# REQUIRED WORK
Reproduce the records below exactly as given.

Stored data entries
==============================

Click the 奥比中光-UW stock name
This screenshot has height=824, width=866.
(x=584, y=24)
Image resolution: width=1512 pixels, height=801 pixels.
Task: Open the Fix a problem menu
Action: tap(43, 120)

==============================

# RESPONSE AREA
Click the 奥比中光-UW stock name
This screenshot has height=824, width=866.
(x=584, y=24)
Image resolution: width=1512 pixels, height=801 pixels.
Task: Open the Fix a problem menu
Action: tap(43, 120)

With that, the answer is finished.